If this one doesn't increase the appetite for attacking, free-flowing rugby league, then there isn't much that will.
Two of the best attacking teams in the competition, with players on both sides who have used this season to break records of all sorts when it comes to attack.
Most points in a season? Reuben Garrick says check.
Most try assists in a season? Cody Walker says he'll have that record, thanks very much.
Most prolific number of try involvements in a season? Who else but Tom Trbojevic.
This clash will have three of the five contenders for the Dally M Medal in Walker, Trbojevic and Daly Cherry-Evans, and a glut of other attacking weapons.
The Sea Eagles are coming off a rollercoaster, having lost to the Storm in a big way during the qualifying final, before bouncing back with a big win of their own over the Sydney Roosters in last week's sudden-death semi-final.
Meanwhile, the Rabbitohs proved they can defend with a gutsy victory over the Penrith Panthers in their own qualifying final, ruining the majority of pundit's grand final tips, and earning themselves a week off in the process.

+--

PROBLEM SET:
1 - Decide whether each statement agrees with the rugby league preview, answering yes or no and quoting the words that settle it: (a) Reuben Garrick is linked to the record for most points in a season. (b) The Sea Eagles beat the Storm in the qualifying final. (c) The Rabbitohs beat the Penrith Panthers in their qualifying final.
2 - According to the rugby league preview, which team did the Sea Eagles beat in last week's sudden-death semi-final?
3 - Carry on writing the rugby league preview, beginning right after its last sentence.

GIVEN MATERIAL:
+--

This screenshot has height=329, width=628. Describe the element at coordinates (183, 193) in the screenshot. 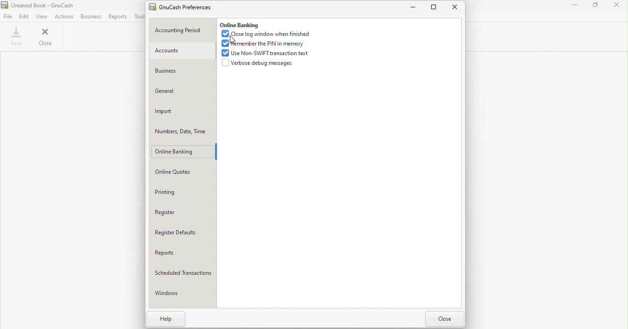

I see `Printing` at that location.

+--

OUTPUTS BY TASK:
1 -
(a) Yes: "Most points in a season? Reuben Garrick says check."
(b) No: "having lost to the Storm in a big way during the qualifying final"
(c) Yes: "a gutsy victory over the Penrith Panthers in their own qualifying final"

2 - The Sydney Roosters.

3 -
The Manly centre, ever solid on both ends of the park, was cut from the Sea Eagles' squad at the 24-hour mark, with Moses Suli the man to take his place.
Sean Keppie also had an injury cloud hovering over him, however at this point is listed to take his place for the men from the Northern Beaches. If Keppie is ruled out, then Toafofoa Sipley could take his place on the bench.
Keppie also started last week. Martin Taupau has been named to retake his spot in the starting team, but don't be shocked if Hasler pulls a last-minute swap.
The Rabbitohs, on the other hand, are virtually at full strength, minus suspended fullback Latrell Mitchell, and have no reported concerns from the captain's run on Thursday after their week off.
South Sydney Rabbitohs
1. Blake Taaffe 2. Alex Johnston 3. Dane Gagai 4. Campbell Graham 5. Jaxson Paulo 6. Cody Walker 7. Adam Reynolds 8. Mark Nicholls 9. Damien Cook 10. Tevita Tatola 11. Keaon Koloamatangi 12. Jaydn Su'A 13. Cameron Murray
Interchange: 14. Benji Marshall 15. Jacob Host 16. Thomas Burgess 17. Jai Arrow 18. Taane Milne 19. Patrick Mago
Manly Sea Eagles
1. Tom Trbojevic 2. Jason Saab 19. Moses Suli 4. Morgan Harper 5. Reuben Garrick 6. Kieran Foran 7. Daly Cherry-Evans 8. Josh Aloiai 9. Lachlan Croker 10. Martin Taupau 11. Haumole Olakau'atu 12. Josh Schuster 13. Jake Trbojevic
Interchange: 14. Dylan Walker 15. Karl Lawton 16. Sean Keppie 17. Taniela Paseka 18. Toafofoa Sipley 21. Tevita Funa
The key battles
Shutting down Cody Walker and the Rabbitohs' left edge
It's no small surprise that the South Sydney left edge is one of the most dangerous attacking weapons in the competition.
While Cody Walker has come away with a monstrous, record-breaking number of try assists throughout the season, he has only been part of the reason South Sydney's left edge has been so phenomenal.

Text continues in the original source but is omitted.